## OPGAVE
Beantwoord de volgende vragen over het document over gedachte-experimenten.
1. Hoe heet de column van Ariel Manto?
2. Welk onderwerp noemt Ariel Manto haar favoriete onderwerp?
3. Rond welk jaar is "Flatland" geschreven?

Gedachte-experimenten
Na een lezing over de onbekende 19de eeuwse auteur Thomas E. Lumas haalt professor Burlem boekengek Ariel Manto over een proefschrift te schrijven over ‘gedachte-experimenten’. Een onderwerp waar ze maandelijks een column over schrijft. Werk waar ze net van kan leven. Dat gaat op deze manier: “… ‘Ik concentreer me een maand lang op bijvoorbeeld Samuel Butler (ook een Victoriaanse schrijver) en dan zoek ik een link tussen hem en een volgend voorwerp. Mijn column heet “vrije associatie”. Ik ben drie jaar geleden begonnen met de oerknal.’ Burlem lacht. ‘En waar heeft dat toe geleid?’ ‘De eigenschappen van waterstof, de snelheid van het licht, relativiteit, kwantummechanica, de waarschijnlijkheidstheorie, Schrödingers kat, de golffunctie, licht, de luminifere of lichtdragende ether – mijn favoriete onderwerp – experimenten, paradoxen…’ ‘Dus je bent wetenschapper? Begrijp je dat allemaal?’ Ik lachte. ‘O, nee. Helemaal niet. Ik wou dat dat zo was. Ik had waarschijnlijk niet met de oerknal moeten beginnen, maar dat gebeurt als je dat wel doet. Op een gegeven moment kwam ik via kunstmatige intelligentie op Butler terecht en nu ben ik dus met Lumas bezig. Terwijl ik aan het ene onderwerp werk, bepaal ik wat het volgende wordt, zodat ik alle boeken vast kan bestellen…”. En even verder: “…’Ik denk dat mijn probleem is: ik wil alles weten.’ Ik moet wel dronken geweest zijn om dat toe te geven. Gelukkig ging ik niet verder en zei ik niet dat ik alles wilde weten vanwege de grote kans dat als je alles weet er iets is om in te geloven…”. Kijk: daar krijg ik nu echt tranen van in mijn ogen. En ondertussen bedacht ik dat ieder boek misschien wel een ‘gedachte-experiment’ is. Ariel: “… Eh… Ik weet het niet, maar ik hou ervan dat je over wetenschap kunt praten zonder dat er wiskunde aan te pas komt – door middel van metaforen. Op die manier benader ik ook mijn columns. Voor elk idee en iedere theorie is wel een verhaal…”. En dan vertelt ze anekdotes over Einstein die zijn ideeën over relativiteit uitlegde aan de hand van treinen en over als je wilt weten wat de vierde dimensie is, je “Flatland” moet lezen, dat rond 1880 geschreven is.

## VASTGELEGDE GEGEVENS
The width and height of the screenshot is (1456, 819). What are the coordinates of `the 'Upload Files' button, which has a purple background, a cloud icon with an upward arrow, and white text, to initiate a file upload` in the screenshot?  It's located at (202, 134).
==
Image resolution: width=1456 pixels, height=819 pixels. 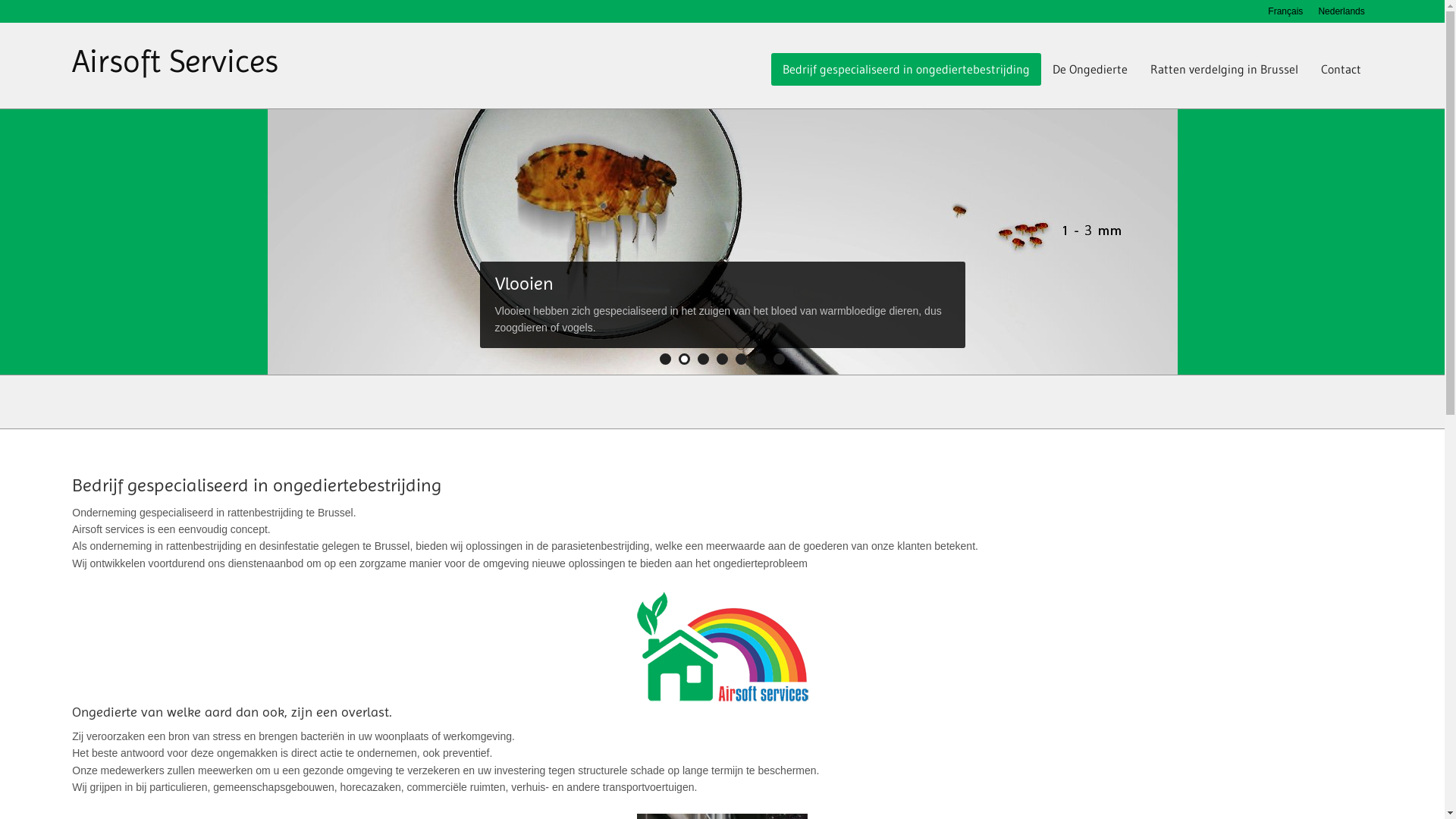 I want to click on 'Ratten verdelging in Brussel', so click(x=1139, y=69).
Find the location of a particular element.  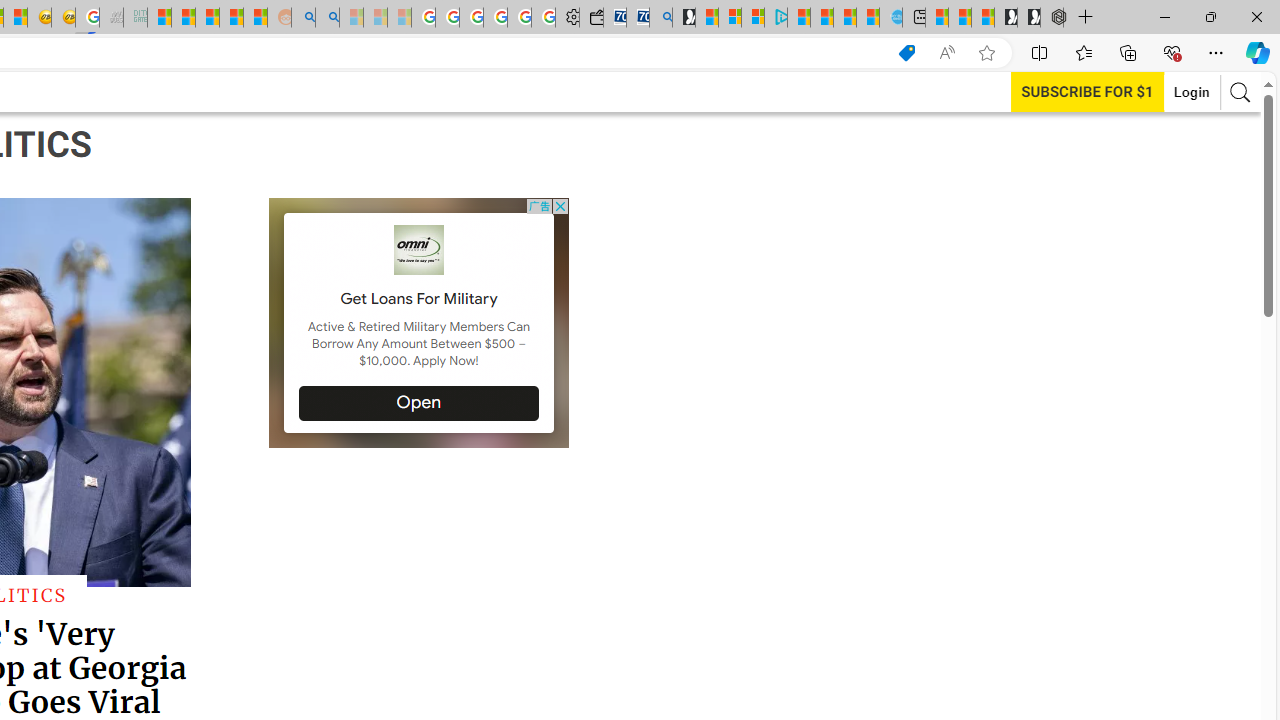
...
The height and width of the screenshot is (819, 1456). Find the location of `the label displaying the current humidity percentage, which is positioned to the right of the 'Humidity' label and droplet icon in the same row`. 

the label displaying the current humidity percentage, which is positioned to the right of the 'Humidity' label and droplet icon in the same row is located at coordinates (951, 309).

## VOLLEDIG ANTWOORD
1. De column heet "vrije associatie".
2. Haar favoriete onderwerp is de luminifere of lichtdragende ether.
3. "Flatland" is rond 1880 geschreven.